Même si le Premier ministre a admis des couacs et erreurs de formulation de l’administration – en donnant le sentiment de prioriser les pharmaciens – les leaders syndicaux n’ont pas été convaincus par cette réunion organisée à la hussarde.

« Nous avons été convoqués en fin de matinée pour la fin de journée, confie le Dr Jean-Paul Ortiz, président de la CSMF. Nous avons expliqué au premier ministre toute la lourdeur administrative de cette vaccination, il nous a écoutés, mais je n’ai pas été convaincu par cette réunion. La colère gronde chez les médecins libéraux face à tant de mépris et c’est bien légitime ! Le gouvernement ne se rend pas compte de l’engagement des médecins sur le terrain et de ce que cela implique de devoir convaincre les patients, caler les rendez-vous et ensuite les appeler pour tout annuler ! »

« Les médecins libéraux n’ont pas vocation à être la variable d’ajustement des errements logistiques et encore moins des caprices des pharmaciens qui auraient pu attendre une semaine de plus que les quantités de vaccins suffisantes soient réunies », recadre le SML, « pas convaincu » par les arguments de l’exécutif qui continue de maintenir « une logique en flux tendus ». La centrale du Dr Philippe Vermesch appelle le gouvernement à changer de stratégie pour les officines « afin de constituer des stocks minimaux de vaccins et permettre une organisation plus fluide de l’approvisionnement des médecins ».

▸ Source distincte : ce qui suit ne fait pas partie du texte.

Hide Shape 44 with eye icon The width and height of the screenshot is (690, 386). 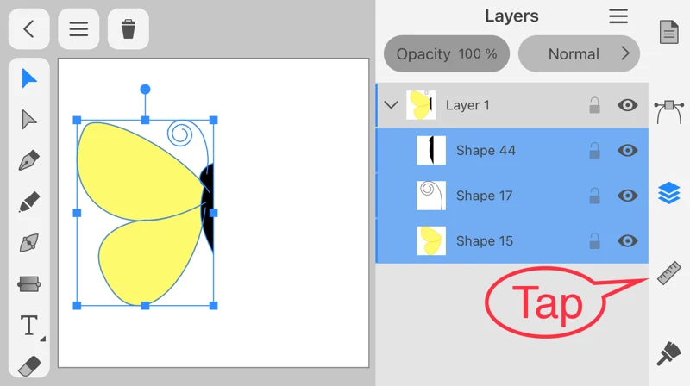[628, 151]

« Agression » de la profession

« Nous avons eu l’impression d’être dans le bureau du proviseur qui tente, vous enfants, de vous rabibocher avec le professeur », ironise la FMF, rappelant que les médecins « ont dû annuler des rendez-vous pris avec leur patientèle sur plusieurs semaines ». Cette séance témoigne « d’un réel mépris par la vacuité des propos et de l’absence totale de réelle stratégie vaccinale », juge la centrale qui décrit même une « réunion lunaire ». La FMF souhaite un courrier d’excuses à l’ensemble des médecins « pour les erreurs de communication qui les ont rendu responsables d’un ralentissement de la vaccination ».

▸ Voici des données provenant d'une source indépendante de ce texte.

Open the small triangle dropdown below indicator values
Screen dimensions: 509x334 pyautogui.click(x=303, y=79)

MG France n’est pas davantage satisfait des explications de Matignon reçues hier soir, qui « ne suffiront pas pour calmer la colère des généralistes ». « Le médecin généraliste qui n’aura pas obtenu les vaccins pour ses patients le samedi ne sera sans doute pas enthousiaste pour aller vacciner le dimanche, prévient la structure. Contourner la médecine générale dans la vaccination est une agression pour la profession et une perte de chance pour la population. »

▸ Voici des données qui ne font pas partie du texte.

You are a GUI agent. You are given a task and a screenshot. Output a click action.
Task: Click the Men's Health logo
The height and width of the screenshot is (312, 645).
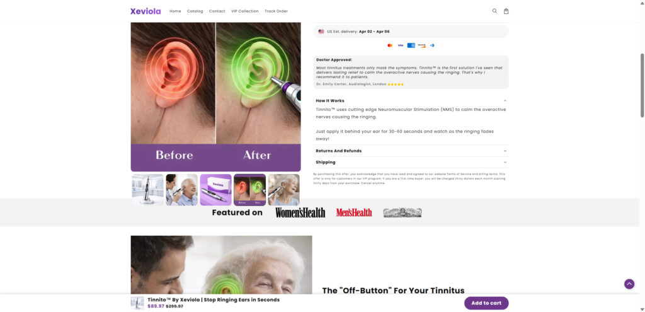pos(354,212)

Vers plus de transparence ?

Selon une source gouvernementale citée par l’AFP, Olivier Véran devait envoyer ce jeudi un nouveau courrier aux médecins en prenant plusieurs engagements dont celui de « donner de la visibilité sur les livraisons », de « permettre aux médecins qui ont écoulé toutes leurs doses de pouvoir recommander » ou de « veiller à ce qu’il n’y ait pas de médecins en panne de doses alors qu’il y a des créneaux disponibles ».